All-day Depth Completion

TL;DR

This work addresses all-day depth estimation by fusing RGB images with synchronized sparse LiDAR depth. It introduces SpaDe, a lightweight network trained on synthetic data to predict a dense depth map and its uncertainty from sparse input , providing a robust depth prior. SpaDe can operate in plug-and-play mode or as part of an uncertainty-driven residual learning (URL) scheme that adaptively fuses SpaDe output with a downstream depth completion model, yielding improved performance under day, night, and all-day conditions. Across nuScenes, Waymo, and synthetic datasets, SpaDe and URL achieve consistent, substantial improvements over baseline methods, demonstrating the practical value of sensor fusion and uncertainty-guided refinement for all-day depth estimation.

Abstract

We propose a method for depth estimation under different illumination conditions, i.e., day and night time. As photometry is uninformative in regions under low-illumination, we tackle the problem through a multi-sensor fusion approach, where we take as input an additional synchronized sparse point cloud (i.e., from a LiDAR) projected onto the image plane as a sparse depth map, along with a camera image. The crux of our method lies in the use of the abundantly available synthetic data to first approximate the 3D scene structure by learning a mapping from sparse to (coarse) dense depth maps along with their predictive uncertainty - we term this, SpaDe. In poorly illuminated regions where photometric intensities do not afford the inference of local shape, the coarse approximation of scene depth serves as a prior; the uncertainty map is then used with the image to guide refinement through an uncertainty-driven residual learning (URL) scheme. The resulting depth completion network leverages complementary strengths from both modalities - depth is sparse but insensitive to illumination and in metric scale, and image is dense but sensitive with scale ambiguity. SpaDe can be used in a plug-and-play fashion, which allows for 25% improvement when augmented onto existing methods to preprocess sparse depth. We demonstrate URL on the nuScenes dataset where we improve over all baselines by an average 11.65% in all-day scenarios, 11.23% when tested specifically for daytime, and 13.12% for nighttime scenes.
Paper Structure (10 sections, 7 equations, 4 figures, 2 tables)

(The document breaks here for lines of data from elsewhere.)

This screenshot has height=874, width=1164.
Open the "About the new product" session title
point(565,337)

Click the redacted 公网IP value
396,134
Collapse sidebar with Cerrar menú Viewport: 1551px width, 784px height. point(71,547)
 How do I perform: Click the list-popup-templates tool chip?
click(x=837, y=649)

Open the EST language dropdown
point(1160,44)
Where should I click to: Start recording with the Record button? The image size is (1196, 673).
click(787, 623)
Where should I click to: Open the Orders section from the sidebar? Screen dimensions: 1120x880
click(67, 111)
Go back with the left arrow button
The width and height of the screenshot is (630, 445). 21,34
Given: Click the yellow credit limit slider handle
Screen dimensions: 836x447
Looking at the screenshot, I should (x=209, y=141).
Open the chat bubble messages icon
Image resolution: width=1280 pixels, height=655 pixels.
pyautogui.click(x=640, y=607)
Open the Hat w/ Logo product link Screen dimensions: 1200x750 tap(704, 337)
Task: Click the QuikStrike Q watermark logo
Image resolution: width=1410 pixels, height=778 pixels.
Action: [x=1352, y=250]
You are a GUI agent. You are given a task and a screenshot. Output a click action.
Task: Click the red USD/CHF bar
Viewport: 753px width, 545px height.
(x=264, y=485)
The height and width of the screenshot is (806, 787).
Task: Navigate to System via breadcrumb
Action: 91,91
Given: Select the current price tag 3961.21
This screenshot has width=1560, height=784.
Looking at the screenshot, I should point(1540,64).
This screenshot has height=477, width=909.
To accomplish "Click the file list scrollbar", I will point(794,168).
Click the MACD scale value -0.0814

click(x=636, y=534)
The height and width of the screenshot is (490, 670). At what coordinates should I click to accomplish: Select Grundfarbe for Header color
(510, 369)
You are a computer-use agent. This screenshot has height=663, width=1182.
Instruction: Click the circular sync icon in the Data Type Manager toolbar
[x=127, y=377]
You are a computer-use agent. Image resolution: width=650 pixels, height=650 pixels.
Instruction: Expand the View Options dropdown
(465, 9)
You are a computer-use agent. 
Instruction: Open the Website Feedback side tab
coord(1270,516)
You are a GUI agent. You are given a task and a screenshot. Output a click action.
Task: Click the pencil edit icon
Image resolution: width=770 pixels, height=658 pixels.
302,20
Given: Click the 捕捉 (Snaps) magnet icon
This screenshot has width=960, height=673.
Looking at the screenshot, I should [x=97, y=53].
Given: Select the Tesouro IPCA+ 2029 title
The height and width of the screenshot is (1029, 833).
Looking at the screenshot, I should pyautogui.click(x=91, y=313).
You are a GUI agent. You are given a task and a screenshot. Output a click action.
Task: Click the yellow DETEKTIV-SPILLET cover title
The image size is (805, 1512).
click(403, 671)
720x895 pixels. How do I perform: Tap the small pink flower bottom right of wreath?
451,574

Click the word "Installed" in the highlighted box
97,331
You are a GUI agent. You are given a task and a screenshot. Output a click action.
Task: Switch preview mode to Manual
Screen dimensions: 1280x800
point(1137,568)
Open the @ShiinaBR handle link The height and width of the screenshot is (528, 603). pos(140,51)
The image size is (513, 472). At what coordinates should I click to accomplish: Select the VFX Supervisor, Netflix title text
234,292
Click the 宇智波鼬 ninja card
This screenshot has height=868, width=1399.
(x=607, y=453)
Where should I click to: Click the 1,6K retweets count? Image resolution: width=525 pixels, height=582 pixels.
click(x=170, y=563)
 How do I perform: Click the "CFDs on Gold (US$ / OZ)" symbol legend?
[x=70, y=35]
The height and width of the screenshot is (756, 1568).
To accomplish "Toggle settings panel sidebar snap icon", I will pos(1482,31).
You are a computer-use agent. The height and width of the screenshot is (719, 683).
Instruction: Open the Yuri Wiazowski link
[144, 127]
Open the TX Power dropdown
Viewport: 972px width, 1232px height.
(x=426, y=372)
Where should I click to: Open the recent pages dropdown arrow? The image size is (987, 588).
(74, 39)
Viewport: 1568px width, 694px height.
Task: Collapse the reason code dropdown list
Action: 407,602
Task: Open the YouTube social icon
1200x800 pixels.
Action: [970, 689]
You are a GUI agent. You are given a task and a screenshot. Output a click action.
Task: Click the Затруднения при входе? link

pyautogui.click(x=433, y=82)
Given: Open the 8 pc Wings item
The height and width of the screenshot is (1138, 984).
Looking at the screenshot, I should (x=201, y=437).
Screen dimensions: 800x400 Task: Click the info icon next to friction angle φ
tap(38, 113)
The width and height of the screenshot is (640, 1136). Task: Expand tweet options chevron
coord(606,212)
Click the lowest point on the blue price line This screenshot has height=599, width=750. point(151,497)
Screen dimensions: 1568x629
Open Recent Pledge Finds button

This paper contains 10 sections, 7 equations, 4 figures, 2 tables.

Figures (4)

  • Figure 1: An Illustration of Uncertainty-driven Residual Learning. (a) Our Sparse-to-Dense module (SpaDe) is trained on synthetic data to approximate dense depth from sparse points. (b) SpaDe is used as an inductive bias in Uncertainty-driven Residual Learning (URL), and the depth estimation model is trained to adaptively refine the approximated depth based on the estimated log uncertainty. SpaDe can also be used in a plug-and-play manner to enable all-day depth estimation for a pretrained depth estimator without training.
  • Figure 2: Sparse-to-Dense module (SpaDe) on real dataset. The boxes highlight the alignment between SpaDe's predictive uncertainty and depth discontinuity regions that often erroneous. The uncertainty aligns well with error when compared to ground truth.
  • Figure 3: Representative results of all-day depth estimation on nuScenes day and night images. The region for detailed comparisons are highlighted by boxes. URL performs better on (a) low-illumination conditions, (b) missing sparse points and (c) depth discontinuity regions.
  • Figure 4: Ablation Study on nuScenes Predictions from SpaDe serve as strong inductive bias for downstream depth completion models. Augmenting KITTI pretrained models with SpaDe improves estimates in regions where photometry is uninformative (highlighted).